Prompt
The response must consist of each line in the listing that has the word "will" in it.

#####

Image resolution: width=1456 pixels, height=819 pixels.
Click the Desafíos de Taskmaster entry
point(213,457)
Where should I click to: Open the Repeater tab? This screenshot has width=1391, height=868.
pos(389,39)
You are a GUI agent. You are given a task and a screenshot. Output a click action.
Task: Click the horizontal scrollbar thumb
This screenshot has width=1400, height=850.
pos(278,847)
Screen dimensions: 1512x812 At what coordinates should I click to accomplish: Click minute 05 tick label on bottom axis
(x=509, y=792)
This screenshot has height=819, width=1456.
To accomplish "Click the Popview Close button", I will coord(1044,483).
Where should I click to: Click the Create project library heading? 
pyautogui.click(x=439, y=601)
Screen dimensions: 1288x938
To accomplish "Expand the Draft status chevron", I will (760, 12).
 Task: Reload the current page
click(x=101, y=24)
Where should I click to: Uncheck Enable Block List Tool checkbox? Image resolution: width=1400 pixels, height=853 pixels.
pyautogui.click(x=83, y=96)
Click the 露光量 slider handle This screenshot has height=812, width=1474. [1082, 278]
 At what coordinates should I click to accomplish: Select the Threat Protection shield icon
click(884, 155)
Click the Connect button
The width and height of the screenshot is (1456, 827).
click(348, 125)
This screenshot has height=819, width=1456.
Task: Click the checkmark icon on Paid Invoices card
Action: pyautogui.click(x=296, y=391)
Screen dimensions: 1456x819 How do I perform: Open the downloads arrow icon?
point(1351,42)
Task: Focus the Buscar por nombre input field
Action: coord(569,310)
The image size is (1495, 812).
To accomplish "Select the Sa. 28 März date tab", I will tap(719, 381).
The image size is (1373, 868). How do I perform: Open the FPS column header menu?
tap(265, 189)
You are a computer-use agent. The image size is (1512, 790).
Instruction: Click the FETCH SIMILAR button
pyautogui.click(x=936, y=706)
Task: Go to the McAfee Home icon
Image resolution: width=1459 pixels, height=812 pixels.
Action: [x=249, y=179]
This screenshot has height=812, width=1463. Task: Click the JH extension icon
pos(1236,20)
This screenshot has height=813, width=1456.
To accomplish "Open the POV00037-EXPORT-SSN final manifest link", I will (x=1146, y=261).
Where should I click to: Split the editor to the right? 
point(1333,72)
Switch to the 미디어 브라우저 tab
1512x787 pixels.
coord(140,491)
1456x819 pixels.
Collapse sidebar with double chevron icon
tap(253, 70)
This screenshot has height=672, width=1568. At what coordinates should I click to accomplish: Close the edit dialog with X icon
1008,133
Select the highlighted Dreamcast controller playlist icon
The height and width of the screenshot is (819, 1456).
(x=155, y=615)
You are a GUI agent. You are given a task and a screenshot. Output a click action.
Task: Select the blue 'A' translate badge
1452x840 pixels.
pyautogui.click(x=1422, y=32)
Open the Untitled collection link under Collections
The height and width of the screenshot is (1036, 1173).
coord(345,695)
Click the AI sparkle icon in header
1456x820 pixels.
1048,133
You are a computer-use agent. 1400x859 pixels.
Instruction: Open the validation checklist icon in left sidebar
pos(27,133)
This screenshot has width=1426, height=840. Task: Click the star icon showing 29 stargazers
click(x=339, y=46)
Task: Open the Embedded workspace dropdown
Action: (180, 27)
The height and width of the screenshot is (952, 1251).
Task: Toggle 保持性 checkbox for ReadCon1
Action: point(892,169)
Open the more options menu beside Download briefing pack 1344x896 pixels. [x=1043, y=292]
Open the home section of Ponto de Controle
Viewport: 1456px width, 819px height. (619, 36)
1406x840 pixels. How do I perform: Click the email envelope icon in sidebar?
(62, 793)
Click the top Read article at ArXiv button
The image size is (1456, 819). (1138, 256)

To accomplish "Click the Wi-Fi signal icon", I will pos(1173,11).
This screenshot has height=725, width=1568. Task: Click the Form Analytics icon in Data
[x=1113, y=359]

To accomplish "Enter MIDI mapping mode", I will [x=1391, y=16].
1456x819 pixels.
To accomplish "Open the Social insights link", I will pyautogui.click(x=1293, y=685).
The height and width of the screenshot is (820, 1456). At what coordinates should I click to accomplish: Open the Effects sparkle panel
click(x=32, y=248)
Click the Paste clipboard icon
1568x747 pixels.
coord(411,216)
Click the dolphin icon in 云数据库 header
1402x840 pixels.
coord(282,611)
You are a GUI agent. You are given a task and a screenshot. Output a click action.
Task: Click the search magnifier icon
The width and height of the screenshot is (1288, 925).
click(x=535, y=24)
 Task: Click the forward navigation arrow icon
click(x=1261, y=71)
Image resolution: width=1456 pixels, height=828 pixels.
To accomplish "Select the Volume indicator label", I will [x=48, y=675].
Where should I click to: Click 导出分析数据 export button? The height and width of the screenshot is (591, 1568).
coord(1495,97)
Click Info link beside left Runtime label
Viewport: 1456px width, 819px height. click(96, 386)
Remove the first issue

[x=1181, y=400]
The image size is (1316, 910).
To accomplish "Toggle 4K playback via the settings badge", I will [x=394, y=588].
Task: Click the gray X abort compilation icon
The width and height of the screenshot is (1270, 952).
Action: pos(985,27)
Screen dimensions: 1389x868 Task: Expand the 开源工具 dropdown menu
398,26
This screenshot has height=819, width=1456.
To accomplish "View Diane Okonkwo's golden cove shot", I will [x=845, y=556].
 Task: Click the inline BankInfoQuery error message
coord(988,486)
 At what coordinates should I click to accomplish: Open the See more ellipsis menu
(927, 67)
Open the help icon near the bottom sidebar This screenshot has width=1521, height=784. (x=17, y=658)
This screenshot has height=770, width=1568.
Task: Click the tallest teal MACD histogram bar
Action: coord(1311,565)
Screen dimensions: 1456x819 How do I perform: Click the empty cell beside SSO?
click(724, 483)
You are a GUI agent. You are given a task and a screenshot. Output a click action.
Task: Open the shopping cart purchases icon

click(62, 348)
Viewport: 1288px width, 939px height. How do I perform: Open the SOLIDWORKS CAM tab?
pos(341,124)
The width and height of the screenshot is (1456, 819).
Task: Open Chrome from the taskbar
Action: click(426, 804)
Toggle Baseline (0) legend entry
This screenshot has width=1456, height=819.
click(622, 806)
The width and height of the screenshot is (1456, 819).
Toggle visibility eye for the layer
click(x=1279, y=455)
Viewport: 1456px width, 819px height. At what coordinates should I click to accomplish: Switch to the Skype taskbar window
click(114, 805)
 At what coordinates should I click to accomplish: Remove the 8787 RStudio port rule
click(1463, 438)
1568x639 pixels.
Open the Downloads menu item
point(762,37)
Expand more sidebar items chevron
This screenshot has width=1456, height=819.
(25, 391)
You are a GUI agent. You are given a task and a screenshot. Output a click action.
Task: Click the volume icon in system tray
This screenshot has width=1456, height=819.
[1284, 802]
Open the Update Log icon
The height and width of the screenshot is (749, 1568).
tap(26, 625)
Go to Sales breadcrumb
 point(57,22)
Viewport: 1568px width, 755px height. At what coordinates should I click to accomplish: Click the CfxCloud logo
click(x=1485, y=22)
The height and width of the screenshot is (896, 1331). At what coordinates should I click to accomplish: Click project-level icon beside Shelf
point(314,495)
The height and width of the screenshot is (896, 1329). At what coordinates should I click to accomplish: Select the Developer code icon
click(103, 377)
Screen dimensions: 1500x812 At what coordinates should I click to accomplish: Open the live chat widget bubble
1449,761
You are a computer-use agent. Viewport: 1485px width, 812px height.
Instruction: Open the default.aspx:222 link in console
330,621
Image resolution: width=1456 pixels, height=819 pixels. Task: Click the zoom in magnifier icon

#####

Solution to the problem
To accomplish "Click the Popview Close button", I will coord(1044,483).
To accomplish "Expand the Draft status chevron", I will (760, 12).
To accomplish "Select the Sa. 28 März date tab", I will tap(719, 381).
To accomplish "Open the POV00037-EXPORT-SSN final manifest link", I will (x=1146, y=261).
To accomplish "Click the Wi-Fi signal icon", I will pos(1173,11).
To accomplish "Enter MIDI mapping mode", I will [x=1391, y=16].
To accomplish "Open the Social insights link", I will pyautogui.click(x=1293, y=685).
To accomplish "Select the Volume indicator label", I will [x=48, y=675].
To accomplish "Toggle 4K playback via the settings badge", I will [x=394, y=588].
To accomplish "View Diane Okonkwo's golden cove shot", I will [x=845, y=556].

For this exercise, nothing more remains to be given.